Same Room. Two Dead Women. Five Days Apart — And the Motel Was Still Open for Business

Same Room. Two Dead Women. Five Days Apart — And the Motel Was Still Open for Business

When firefighters arrived at the Lamplighter Inn in Eureka, California on February 26, they found another unconscious woman in the same motel room where someone had already died — just five days earlier. By the time they checked the air inside, they understood why. The room was filled with carbon monoxide. There wasn’t a single detector in sight.

The city shut the hotel down immediately. But for 37-year-old Samantha Hanna, it was already too late.

The first death had occurred on February 21, when officers responded to reports of two unconscious people at the Lamplighter, a small motel in Eureka — a port city about 100 miles south of the Oregon border. One woman was pronounced dead at the scene. The other was rushed to the hospital. Authorities suspected a drug overdose and moved on.

The motel stayed open.

Five days later, the exact same scenario unfolded in the exact same room. Two more people found unconscious. One — Samantha Hanna — did not survive. This time, Humboldt Bay firefighters responding to the scene began showing symptoms of carbon monoxide exposure themselves. When they tested the air, the readings came back alarming.

“Even responding fire personnel experienced symptoms of carbon monoxide exposure upon entering the room.” — Lawsuit complaint

Now, Samantha’s father Samuel Hanna has filed a lawsuit against motel owners Harjinder K. Heer and Surinder S. Heer.
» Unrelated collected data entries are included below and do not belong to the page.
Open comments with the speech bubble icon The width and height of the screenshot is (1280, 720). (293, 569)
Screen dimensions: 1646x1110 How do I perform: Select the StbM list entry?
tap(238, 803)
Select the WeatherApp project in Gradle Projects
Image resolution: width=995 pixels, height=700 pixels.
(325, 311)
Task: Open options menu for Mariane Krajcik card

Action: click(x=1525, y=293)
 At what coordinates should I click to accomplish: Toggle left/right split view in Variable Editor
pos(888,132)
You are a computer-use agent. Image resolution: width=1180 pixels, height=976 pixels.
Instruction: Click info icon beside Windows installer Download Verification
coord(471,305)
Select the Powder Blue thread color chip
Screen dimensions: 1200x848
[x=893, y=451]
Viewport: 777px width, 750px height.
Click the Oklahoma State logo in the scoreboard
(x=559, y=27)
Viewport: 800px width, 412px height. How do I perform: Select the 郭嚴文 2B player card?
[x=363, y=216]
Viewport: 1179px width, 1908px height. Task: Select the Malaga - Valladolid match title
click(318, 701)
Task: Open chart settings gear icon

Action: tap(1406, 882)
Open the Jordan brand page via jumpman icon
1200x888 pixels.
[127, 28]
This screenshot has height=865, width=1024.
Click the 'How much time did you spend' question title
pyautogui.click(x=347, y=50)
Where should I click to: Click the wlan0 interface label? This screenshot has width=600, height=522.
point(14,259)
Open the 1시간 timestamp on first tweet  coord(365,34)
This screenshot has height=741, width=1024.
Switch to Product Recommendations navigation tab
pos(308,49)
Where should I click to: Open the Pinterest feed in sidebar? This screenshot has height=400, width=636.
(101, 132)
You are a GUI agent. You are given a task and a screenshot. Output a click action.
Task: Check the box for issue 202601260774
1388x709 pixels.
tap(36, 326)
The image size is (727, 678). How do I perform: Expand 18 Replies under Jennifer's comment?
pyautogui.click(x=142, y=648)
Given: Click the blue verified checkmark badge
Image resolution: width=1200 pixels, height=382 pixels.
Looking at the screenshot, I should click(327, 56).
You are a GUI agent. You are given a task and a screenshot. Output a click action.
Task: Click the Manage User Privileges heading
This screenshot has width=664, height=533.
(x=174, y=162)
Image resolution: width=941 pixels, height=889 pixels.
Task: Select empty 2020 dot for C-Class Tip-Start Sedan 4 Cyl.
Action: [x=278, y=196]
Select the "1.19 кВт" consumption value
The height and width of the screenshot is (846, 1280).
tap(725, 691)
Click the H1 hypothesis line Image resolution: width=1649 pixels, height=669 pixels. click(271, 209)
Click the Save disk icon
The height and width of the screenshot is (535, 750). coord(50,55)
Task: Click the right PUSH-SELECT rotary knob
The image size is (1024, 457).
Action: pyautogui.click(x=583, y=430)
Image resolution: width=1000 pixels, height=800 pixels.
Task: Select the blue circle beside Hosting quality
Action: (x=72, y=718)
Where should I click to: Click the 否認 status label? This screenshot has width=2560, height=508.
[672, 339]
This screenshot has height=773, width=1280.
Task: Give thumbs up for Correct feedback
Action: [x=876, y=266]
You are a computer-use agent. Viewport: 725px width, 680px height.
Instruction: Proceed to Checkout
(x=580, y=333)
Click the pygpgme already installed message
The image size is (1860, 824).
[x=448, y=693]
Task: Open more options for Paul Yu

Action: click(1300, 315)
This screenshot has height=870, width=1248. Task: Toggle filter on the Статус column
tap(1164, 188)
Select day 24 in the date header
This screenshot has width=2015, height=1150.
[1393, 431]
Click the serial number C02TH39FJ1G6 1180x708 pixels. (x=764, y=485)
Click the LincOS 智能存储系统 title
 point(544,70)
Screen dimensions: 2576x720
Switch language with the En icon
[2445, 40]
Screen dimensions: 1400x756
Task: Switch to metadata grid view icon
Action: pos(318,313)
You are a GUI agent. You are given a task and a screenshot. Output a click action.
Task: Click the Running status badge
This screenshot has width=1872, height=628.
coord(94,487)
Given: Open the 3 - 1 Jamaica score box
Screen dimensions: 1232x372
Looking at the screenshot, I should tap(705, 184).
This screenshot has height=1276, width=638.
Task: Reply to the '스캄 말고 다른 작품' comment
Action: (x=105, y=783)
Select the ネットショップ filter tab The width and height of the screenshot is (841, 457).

The complaint is blunt: the owners knew the room was dangerous, and they put guests back inside it anyway.

The lawsuit points to a July 2025 fire inspection that cited the Lamplighter for safety violations — nearly eight months before Samantha died. According to her father’s attorneys, that inspection put the owners on notice. They chose to do nothing.

“Had Defendants closed the motel and taken the premises out of service after the February 21 incident, as basic safety required, Decedent’s death on February 26 would never have happened,” the complaint states.

The lawsuit describes the owners’ conduct as “despicable” and says it was carried out with “a conscious disregard for the rights and safety of motel guests.” Samuel Hanna is seeking wrongful death damages, including punitive damages, with no set dollar amount specified.

⚖️ What Happens Next

Attorney Jon Davidi says the legal team will spend the coming months in discovery — gathering evidence, building the case — before pushing for a jury trial as soon as a court date becomes available. The Eureka Police Department said Friday it had no new updates on the criminal investigation.

For Samuel Hanna, no courtroom victory will bring his daughter back. “She was my best friend — just an amazing young woman,” he said. “It’s not something a monetary value is going to fix. It demands justice.”

Two women are dead. The room that killed them had no carbon monoxide detector — and the people responsible had been warned months in advance. A jury will now decide what that silence cost.